PSICOLOGíA › MARCAS PSíQUICAS PRIMORDIALES EN LA INFANCIA

Pictogramas del alma

Cada uno lleva en sí sus pictogramas, esos signos que, como en las rutas, indican por dónde se debe ir y qué maniobra está prohibida. De estos imperativos, habría dos que son primordiales, que se constituyen en la primera infancia y se redefinen en la adolescencia.

 Por Beatriz Janin *

Una paciente de 17 años consulta porque no puede gozar en las relaciones sexuales. No siente nada. Teme ser frígida toda la vida. A la vez, tiene episodios en los que se niega a comer. A lo largo del análisis van apareciendo escenas de seducción por parte del padre cuando ella era muy pequeña. Situaciones en las que dormían juntos y él le acariciaba la cola. ¿Realidad o fantasía? ¿Recuerdo encubridor? Cuando relata la escena, rememora las sensaciones en su piel, la excitación que le provocaban. Ella era la preferida del padre. Pero también para la madre esta niña era una rival insoportable, que la separaba de su marido, reproche que le sigue haciendo, remitiéndola a las escenas en las que la paciente pedía que el padre durmiera con ella. “Ser la preferida”, tener un lugar para el otro como la mujer elegida, en esa relación cuerpo a cuerpo con el padre, la deja sin poder desprenderse de esa escena, separarse y construir otros caminos de deseo y de placer. Todo placer en el vínculo erótico con un hombre queda signado como incestuoso y, por consiguiente, está prohibido. Prohibición que toma una nueva forma en la adolescencia, tornándose displacentero aquello que en la infancia podía ser placentero.
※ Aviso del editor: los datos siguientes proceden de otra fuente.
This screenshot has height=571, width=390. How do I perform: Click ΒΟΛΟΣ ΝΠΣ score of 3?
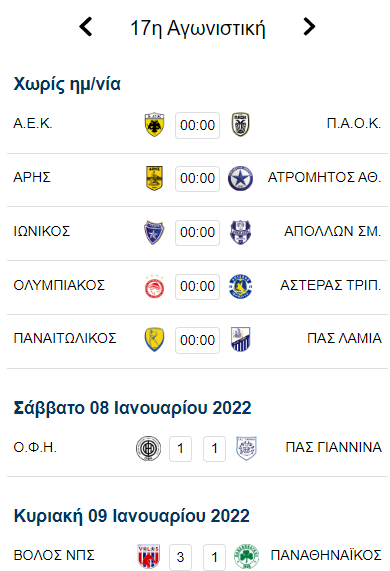click(180, 557)
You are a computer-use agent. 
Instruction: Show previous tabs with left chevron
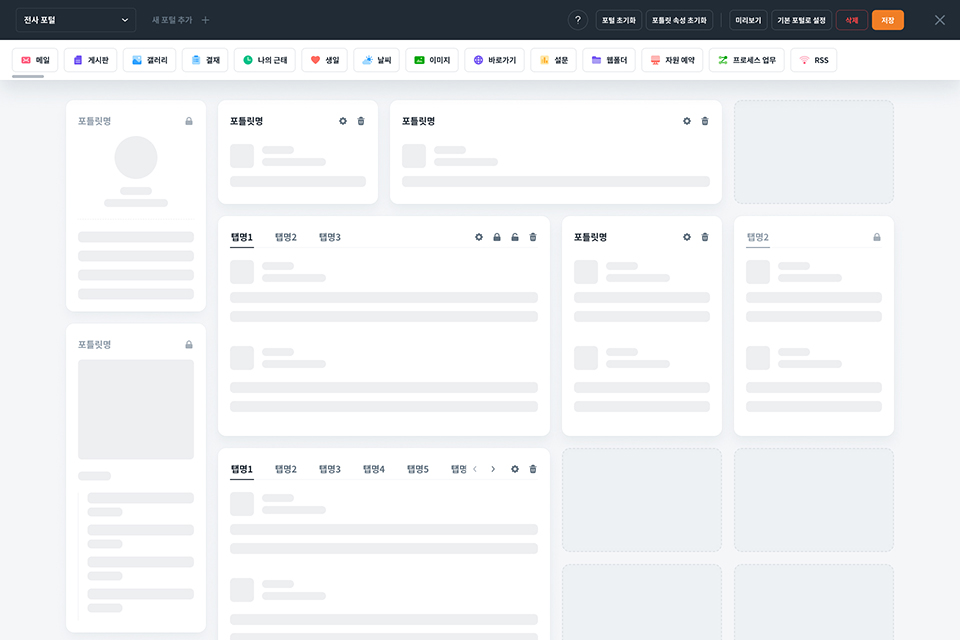(x=474, y=469)
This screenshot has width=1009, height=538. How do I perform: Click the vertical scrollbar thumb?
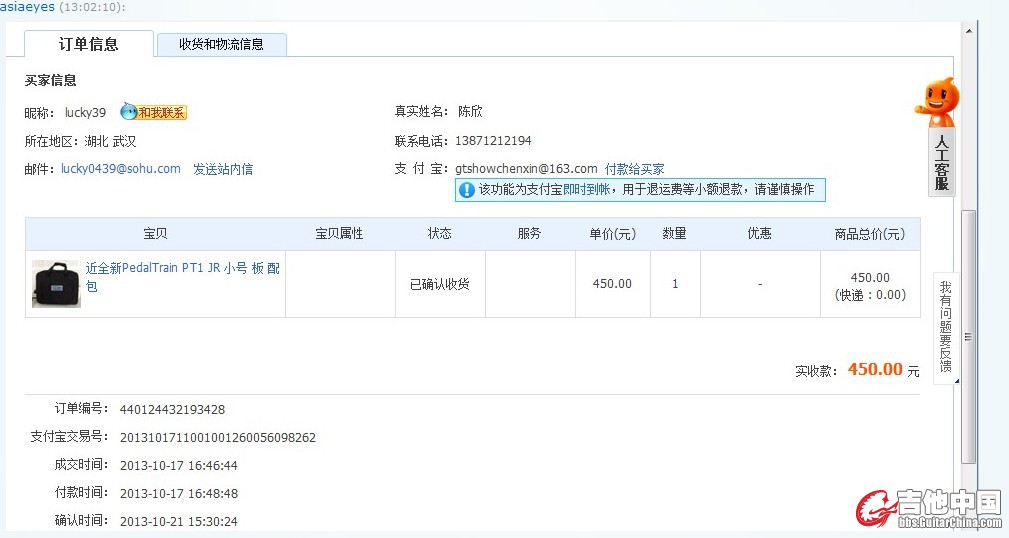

Si las caricias paternas quedaron inscriptas como excitantes, al cobrar otra dimensión las sensaciones corporales, al reestructurarse la imagen del propio cuerpo, ¿cómo sentir sin remitirse a esas caricias prohibidas y ahora peligrosísimas? Así, las marcas no traducidas, las sensaciones y desarrollos de afecto tempranos insistirán tomando nuevas formas. Podemos pensar que las primeras sensaciones, las primeras inscripciones, de las caricias maternas-paternas, quedaron resignificadas por los actos seductores del padre, y a la vez la adolescencia reorganizó esas marcas, que insisten ahora con un nuevo sentido.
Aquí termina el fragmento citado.